Dr. Combs had seen and done it all.  Two kids, almost no maternity leave.  Demanded excellent patient care from herself and her team.  And received the greastest respect from everyone who knew her.   Mentored every female (and many male) resident, taking them under her wing to teach the practical, clinical emergency medicine, along with life lessons to keep your work-life integration flowing.  Over a decade ago, she started the first women’s EM group, inviting female physicians, residents, and students into her home twice a year for dinner and discussion on topics of interest to women in medicine.  We discussed and debated gender discrimination in the workplace with invited legal colleagues.  Stress management during residency and beyond filled one memorable evening.

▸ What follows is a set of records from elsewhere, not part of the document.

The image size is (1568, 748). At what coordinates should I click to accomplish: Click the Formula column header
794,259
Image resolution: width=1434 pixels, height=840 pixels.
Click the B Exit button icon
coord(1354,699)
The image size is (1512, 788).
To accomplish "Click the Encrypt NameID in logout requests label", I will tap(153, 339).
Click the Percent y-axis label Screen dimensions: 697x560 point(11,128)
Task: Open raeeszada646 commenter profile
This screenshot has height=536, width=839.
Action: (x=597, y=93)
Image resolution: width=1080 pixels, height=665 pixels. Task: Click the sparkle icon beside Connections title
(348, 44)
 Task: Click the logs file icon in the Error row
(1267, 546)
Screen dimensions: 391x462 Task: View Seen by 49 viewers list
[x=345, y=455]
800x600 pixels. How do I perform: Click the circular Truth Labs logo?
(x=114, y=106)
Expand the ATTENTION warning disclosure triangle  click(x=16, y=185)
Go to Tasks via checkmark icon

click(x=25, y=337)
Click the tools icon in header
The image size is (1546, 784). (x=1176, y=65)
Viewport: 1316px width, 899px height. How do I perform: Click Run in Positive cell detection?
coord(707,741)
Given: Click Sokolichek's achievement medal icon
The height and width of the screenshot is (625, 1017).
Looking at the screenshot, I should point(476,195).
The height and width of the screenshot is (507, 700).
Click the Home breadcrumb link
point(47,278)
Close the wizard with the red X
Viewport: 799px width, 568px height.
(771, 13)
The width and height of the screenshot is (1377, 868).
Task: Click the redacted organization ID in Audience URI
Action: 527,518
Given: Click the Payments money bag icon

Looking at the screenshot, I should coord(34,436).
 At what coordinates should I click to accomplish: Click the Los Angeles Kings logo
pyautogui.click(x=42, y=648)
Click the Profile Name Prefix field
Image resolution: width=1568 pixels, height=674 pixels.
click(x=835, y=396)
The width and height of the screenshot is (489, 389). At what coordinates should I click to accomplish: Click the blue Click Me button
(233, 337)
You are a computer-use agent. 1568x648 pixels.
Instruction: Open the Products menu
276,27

When I came we had 30 residents, now there are over 60.  The number of women residents and students also increased. But the percentage of women faculty remained low.  The absence of women being promoted into leadership positions was notable.  So the few women faculty we had took on increasinga numbers of resident mentees, student advisees, and female trainees seeking guidance for personal and professional issues.  And, to my surprise, they needed more frequent advice.  Definitely a problem to be solved.

So I started having monthly get-togethers at local coffee shops.  Quickly we had 10-20 gals gathering.  The themes seemed to be similar, whether student, resident, faculty, or community physician.  How do you prioritize your life being dedicated to numerous quality pursuits:  family, patients, academic medicine, community projects, spirituality, health, exercise, partner/spouse, and me?